Stack Jam! utilizes color-matching and stacking mechanics that directly overlap with the target's core sorting loop.
This app targets the same casual puzzle demographic with a focus on simple, one-finger controls and progressive difficulty.
Same space(3)
This title is a direct competitor in the casual puzzle space, leveraging a massive level count and offline play.
Davita targets the puzzle-solving audience through a narrative-driven approach, contrasting with the target's abstract mechanics.
Umo Pop competes for the same casual arcade-puzzle player base by offering distinct game modes like Time Attack.
Differentiators
- Rebound mechanics introduce a dynamic, high-speed element that contrasts with our slower, logic-based sorting
- Time Attack mode provides a high-pressure alternative to our more relaxed, grid-filling gameplay style
Compare Category Tiles against every rival
All rivals in one side-by-side table — identity, store metrics, ratings & sentiment, and strategic intel — plus a head-to-head page for each.
The outtake for Category Tiles
Strengths to defend, gaps to attack
Core Strengths
- Unique waiting-area constraint forces strategic planning
- Logic-based sorting differentiates from chaotic block-clearing
Critical Frictions
- Zero monetization model misses revenue potential
- No cloud-save functionality
- Lack of progression milestones
Growth Levers
- Implement in-game item economy for power-ups
- Introduce star-based scoring to drive replayability
Market Threats
- Established competitors with high-frequency content updates
- Lack of social features limits community-driven retention
What are the next best moves?
Implement in-game item economy for power-ups because the current free model misses revenue → increase LTV
Pricing strategy analysis confirms zero monetization is a missed opportunity for revenue capture.
Trade-off: Pause new level design sprints to prioritize the item economy infrastructure.
Ship star-based scoring system because competitors like Push Box Puzzle use it to drive replayability → improve retention
Competitor analysis shows star-based systems are a key differentiator for grid-based puzzle retention.
Trade-off: Deprioritize the 3D physics engine exploration to focus on core progression mechanics.
A counter-intuitive read
The lack of monetization is not a feature but a critical vulnerability: in the casual puzzle market, a game without an item economy is invisible to the retention algorithms that drive chart dominance.

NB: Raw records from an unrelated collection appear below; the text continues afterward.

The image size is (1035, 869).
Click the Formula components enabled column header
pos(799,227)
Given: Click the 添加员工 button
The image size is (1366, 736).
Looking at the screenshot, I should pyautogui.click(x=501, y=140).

Feature Gaps vs Competitors
- Star-based scoring system (available in Push Box Puzzle but absent here)
- Social features for community competition (available in Happy Farm but absent here)
- Cloud-save functionality (standard in competitive puzzle titles)
Key Takeaways
Category Tiles holds a unique strategic niche through its waiting-area constraint, but the lack of monetization and progression loops leaves it vulnerable to established rivals, so the team must prioritize an item economy to secure long-term viability.
Where Is It Heading?
Stable
The casual puzzle market is consolidating around titles with robust live-ops and social features, leaving Category Tiles exposed. Without a shift toward monetization and progression-based retention, the app will struggle to maintain visibility against better-funded competitors.
Recent updates focus on stability, indicating the team is currently prioritizing maintenance over aggressive feature expansion.
The absence of a monetization layer prevents the accumulation of revenue needed to compete with high-frequency content updates from rivals.